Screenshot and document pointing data

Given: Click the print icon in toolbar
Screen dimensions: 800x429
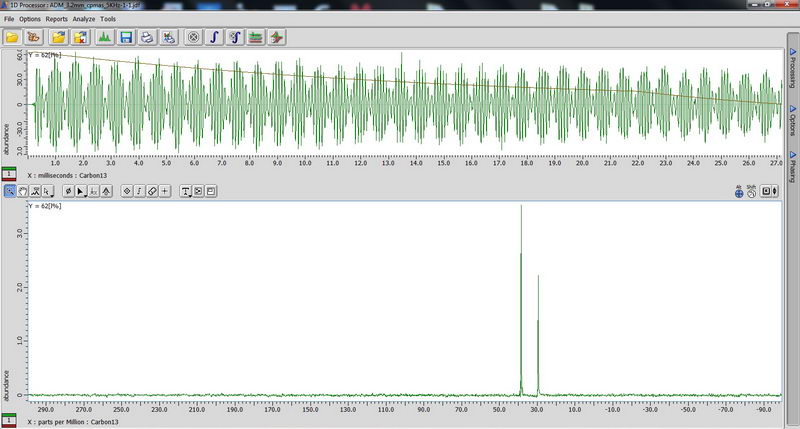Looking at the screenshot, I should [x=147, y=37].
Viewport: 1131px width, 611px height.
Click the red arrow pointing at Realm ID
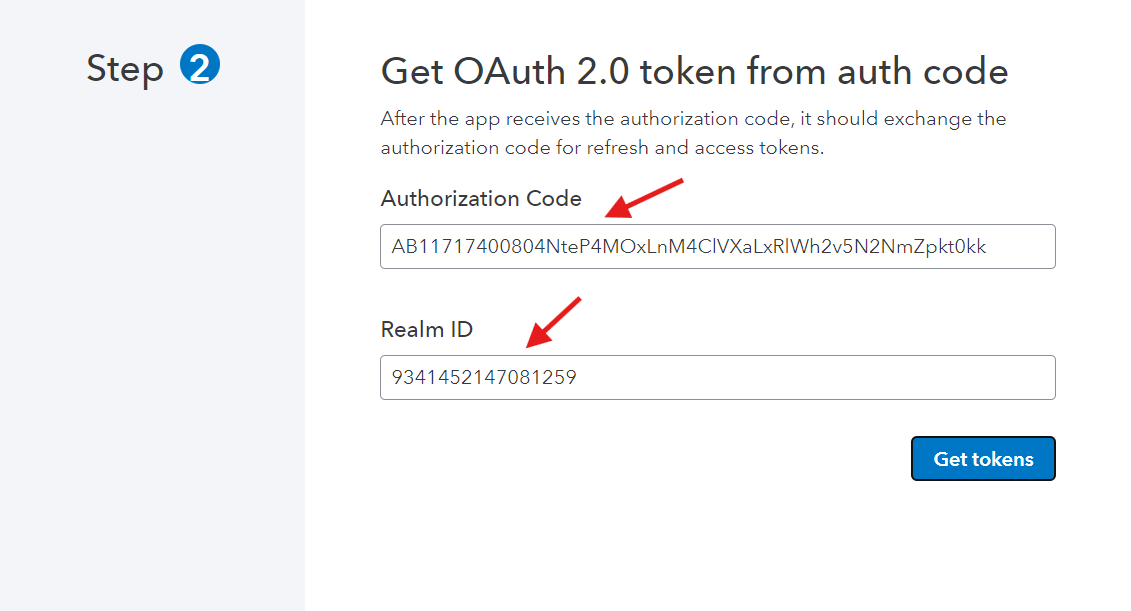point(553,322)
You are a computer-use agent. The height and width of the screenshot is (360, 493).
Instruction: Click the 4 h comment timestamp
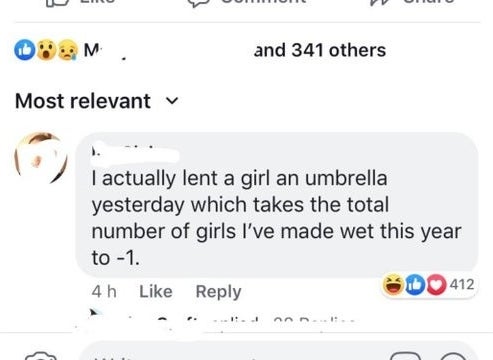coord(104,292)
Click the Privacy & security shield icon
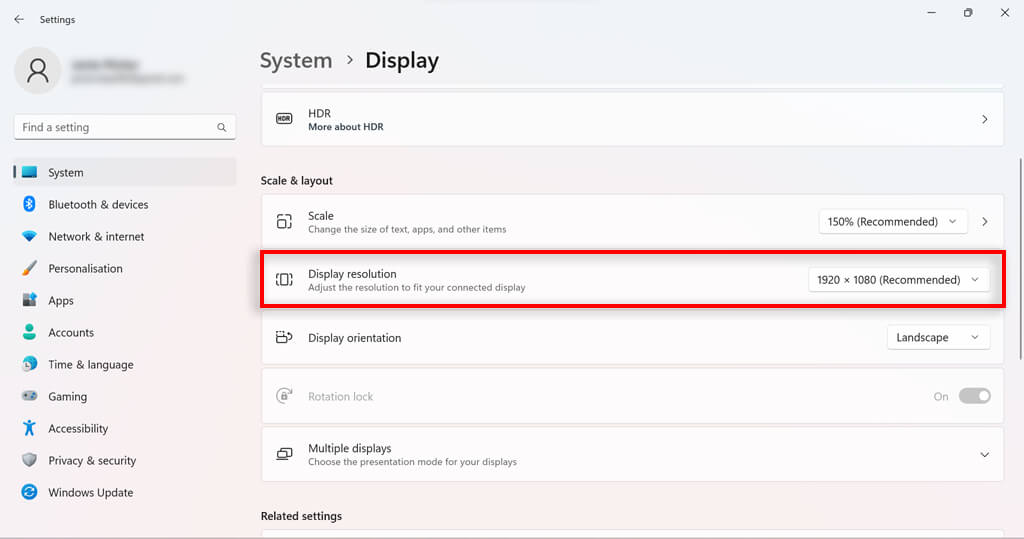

What to do:
Write out every line of the entries exactly as they appear, without including the pictures.

Written response:
Given: Click the print icon in toolbar
Screen dimensions: 800x429
Looking at the screenshot, I should [x=147, y=37].
Viewport: 1131px width, 611px height.
Click the red arrow pointing at Realm ID
point(553,322)
You are a computer-use agent. The height and width of the screenshot is (360, 493).
Instruction: Click the 4 h comment timestamp
coord(104,292)
Click the Privacy & security shield icon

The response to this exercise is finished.